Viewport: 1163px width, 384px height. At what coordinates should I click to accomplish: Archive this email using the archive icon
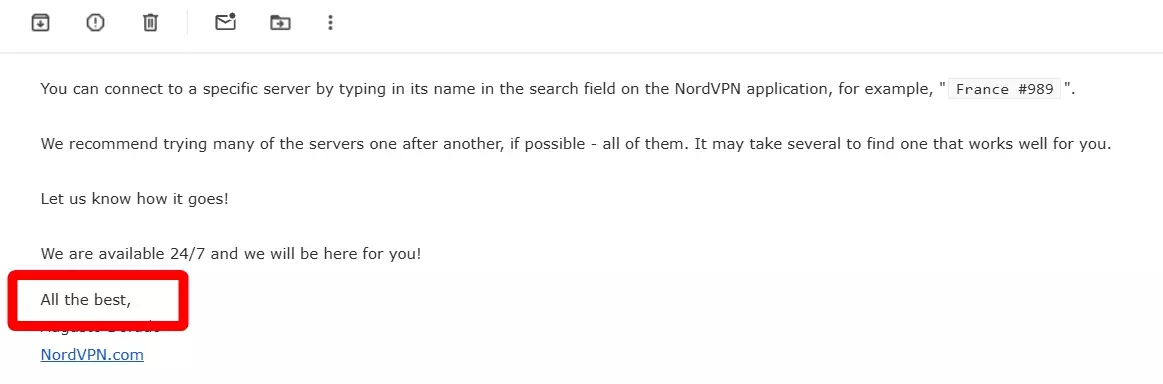40,23
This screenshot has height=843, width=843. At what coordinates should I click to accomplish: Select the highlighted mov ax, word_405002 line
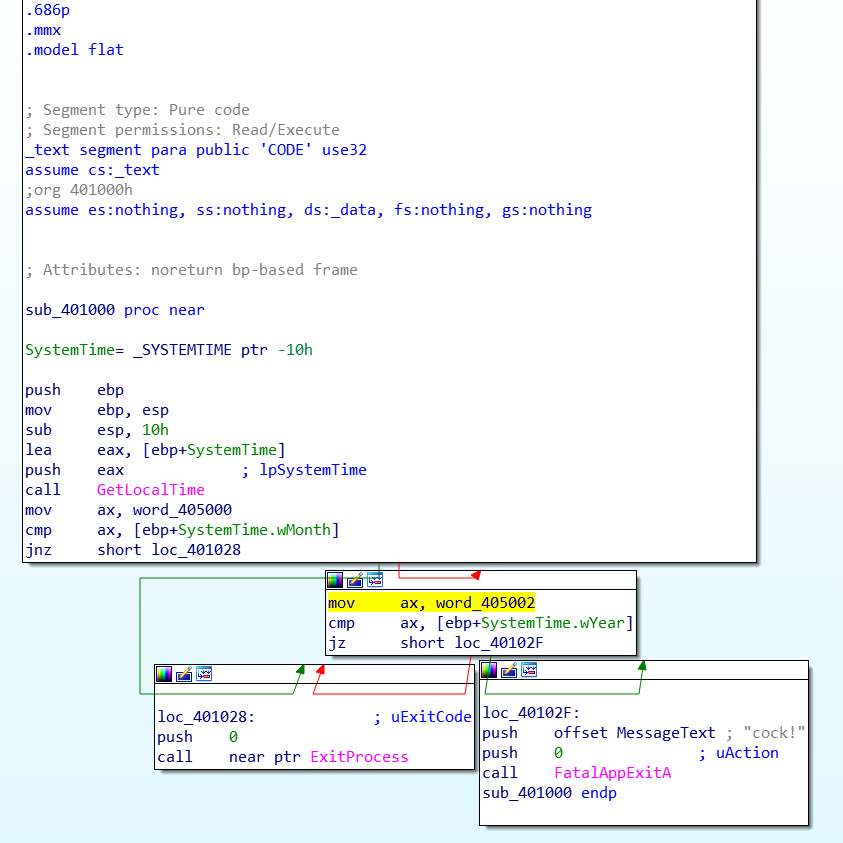pyautogui.click(x=431, y=603)
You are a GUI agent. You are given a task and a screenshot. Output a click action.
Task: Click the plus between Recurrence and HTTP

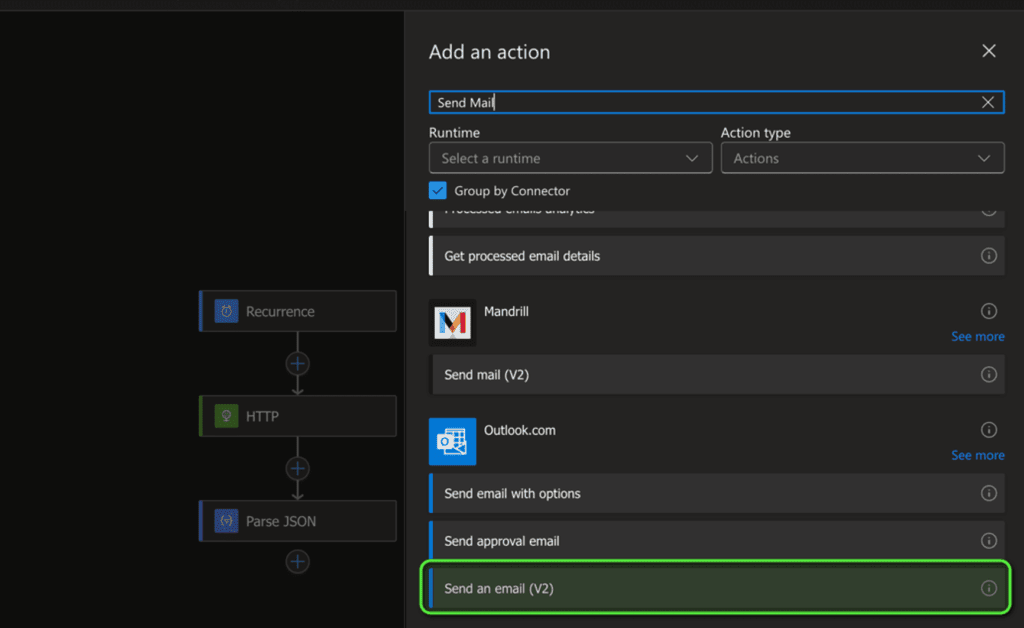297,363
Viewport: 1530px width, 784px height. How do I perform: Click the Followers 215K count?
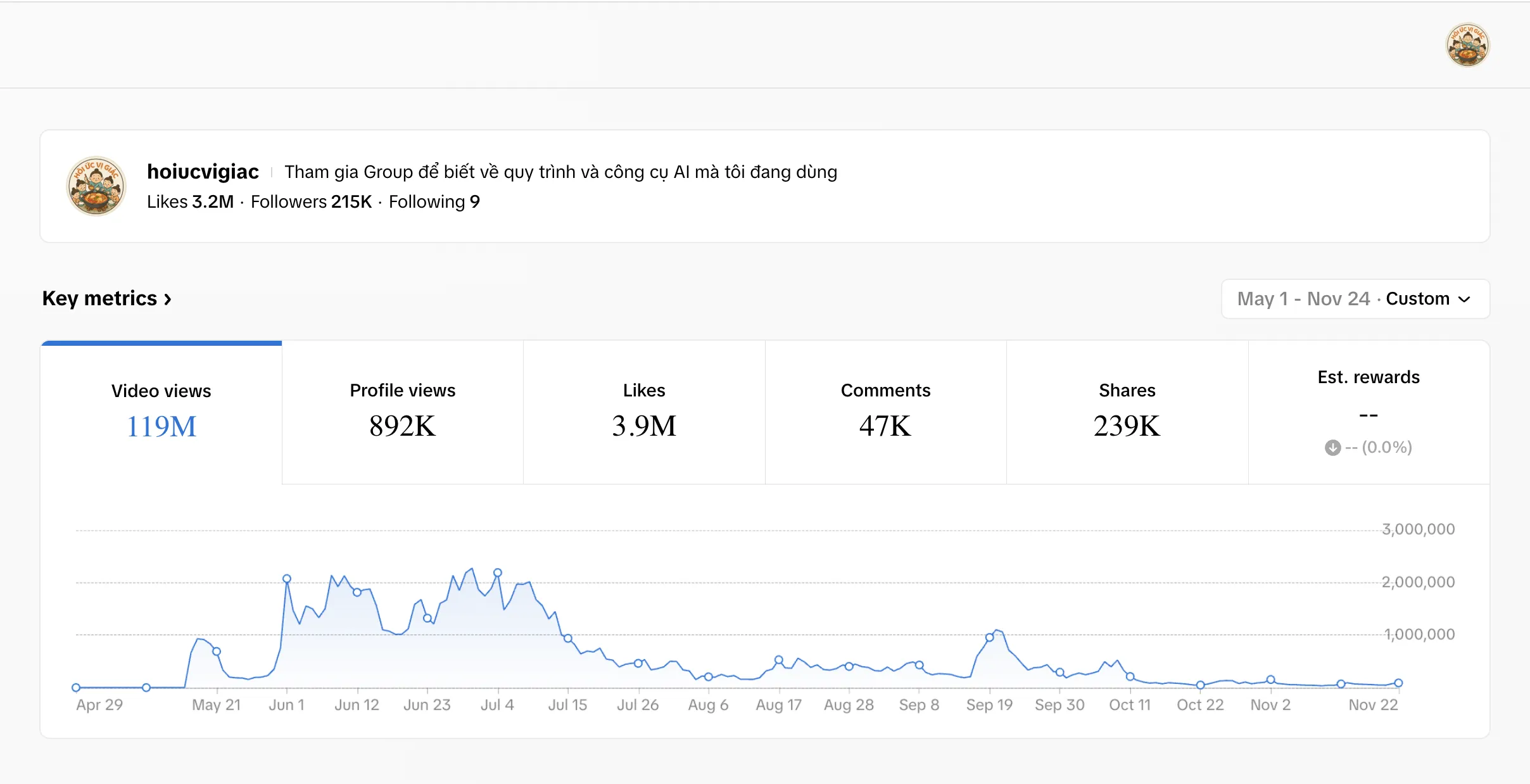[x=311, y=202]
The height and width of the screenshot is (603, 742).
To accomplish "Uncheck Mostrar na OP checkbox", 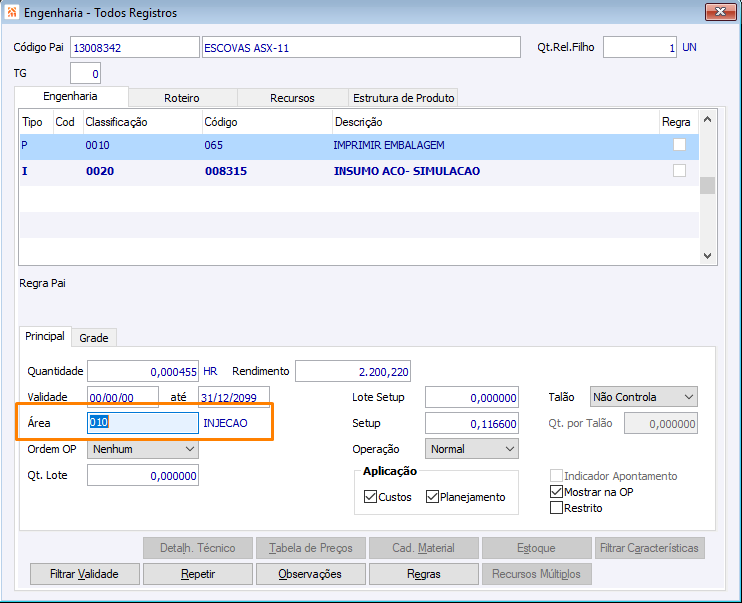I will coord(557,492).
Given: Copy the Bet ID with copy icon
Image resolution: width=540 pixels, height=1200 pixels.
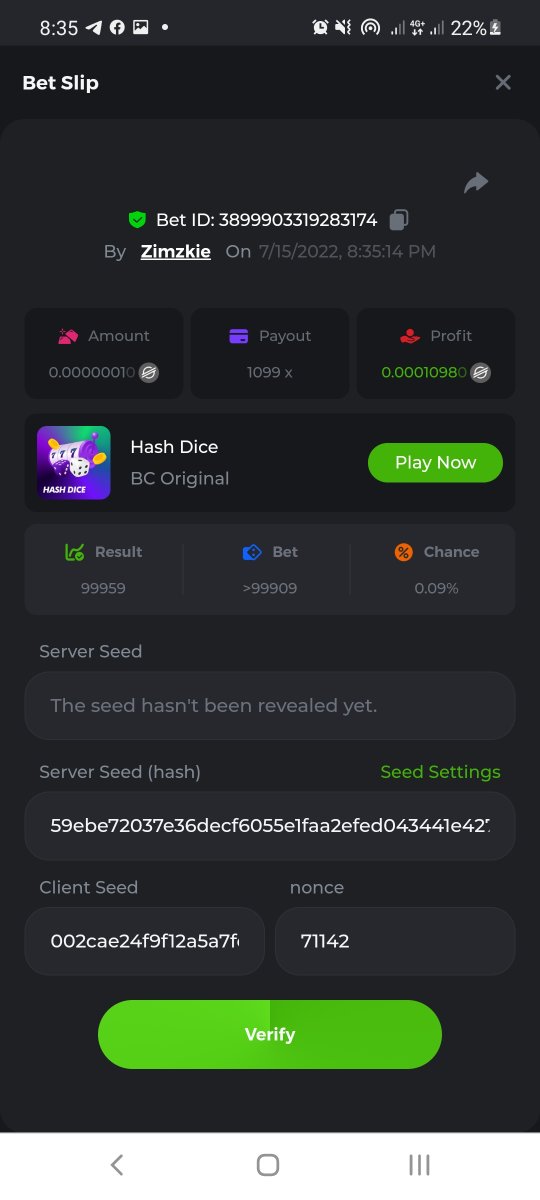Looking at the screenshot, I should click(x=399, y=219).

_ _ _ _ _

Task objective:
Retype exactly, and only, the lines from the one containing "Image resolution: width=540" through the end of the material, leaving aside every picture.

Written reply:
Image resolution: width=540 pixels, height=1200 pixels.
Looking at the screenshot, I should click(x=399, y=219).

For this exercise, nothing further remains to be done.